**What needs to be done**
Every record is to be copied unchanged, except that its pictures are removed.

(Stored data entries)
--------------------------------------------------
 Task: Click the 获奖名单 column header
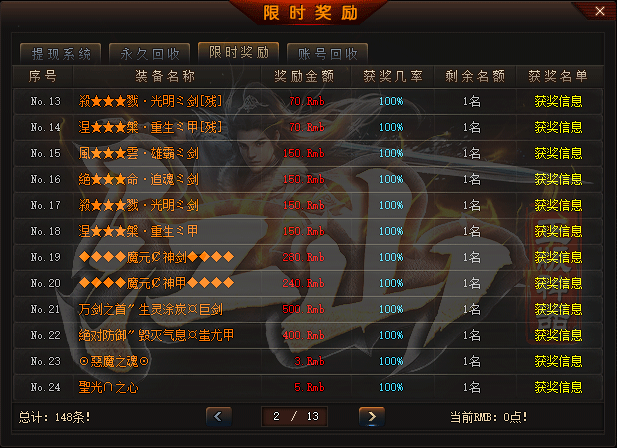pos(558,76)
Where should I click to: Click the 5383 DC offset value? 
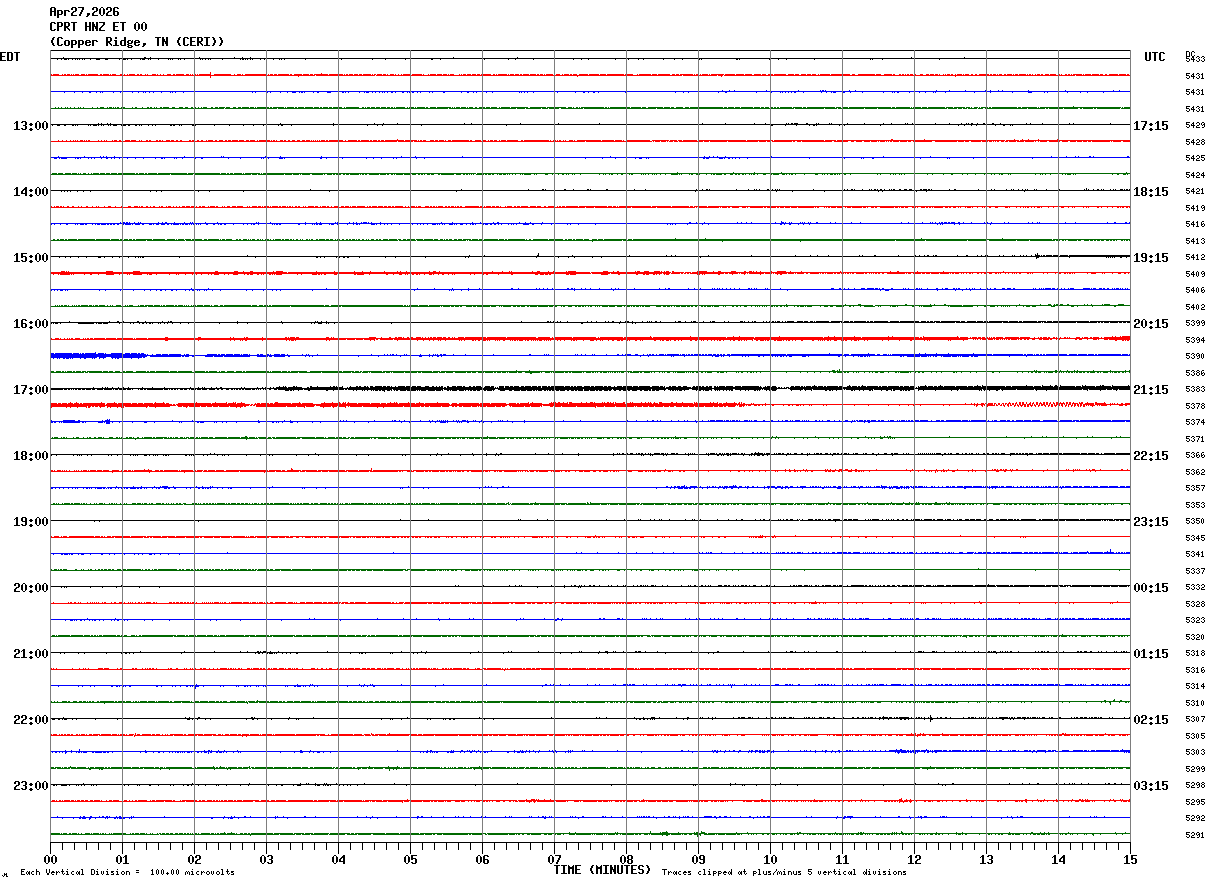[x=1195, y=390]
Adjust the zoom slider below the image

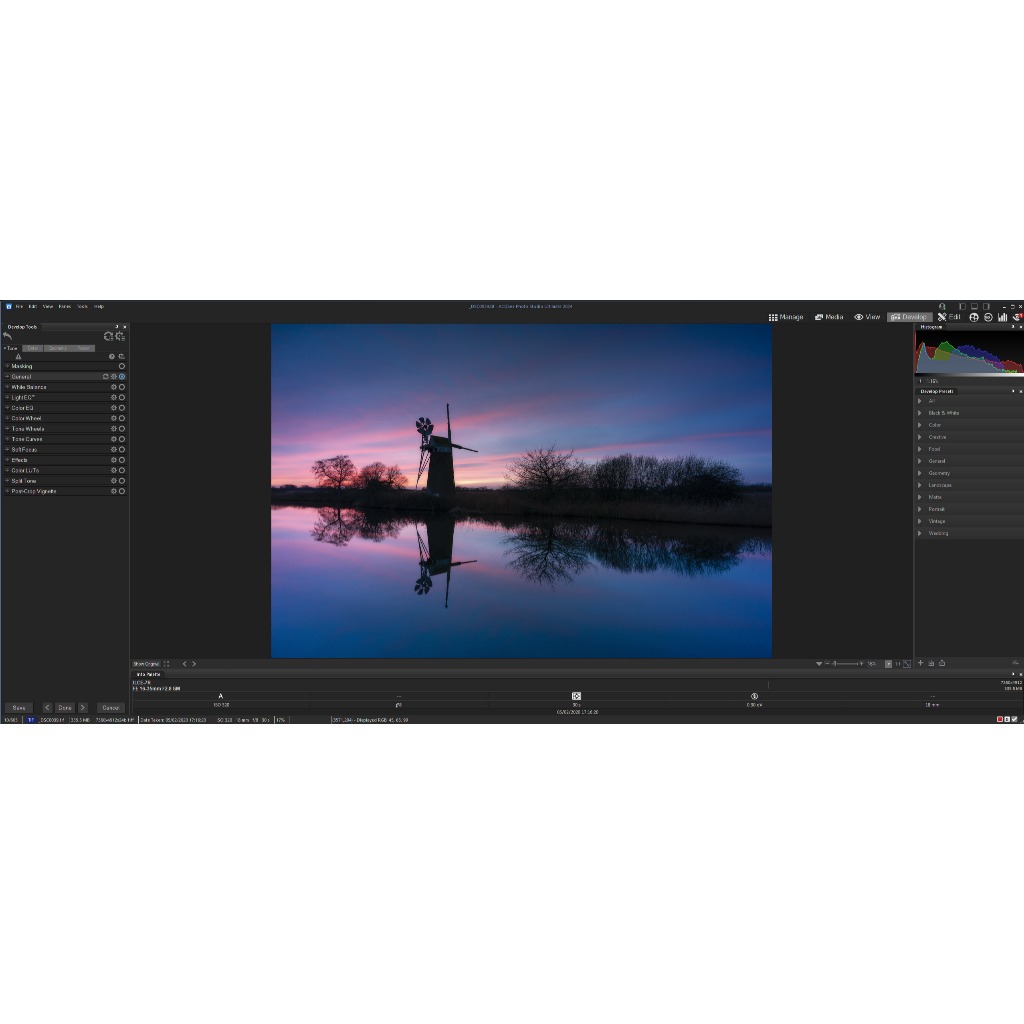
--------------------------------------------------
**Your response**
 Task: Click the 获奖名单 column header
pos(558,76)
Where should I click to: Click the 5383 DC offset value? 
[x=1195, y=390]
Adjust the zoom slider below the image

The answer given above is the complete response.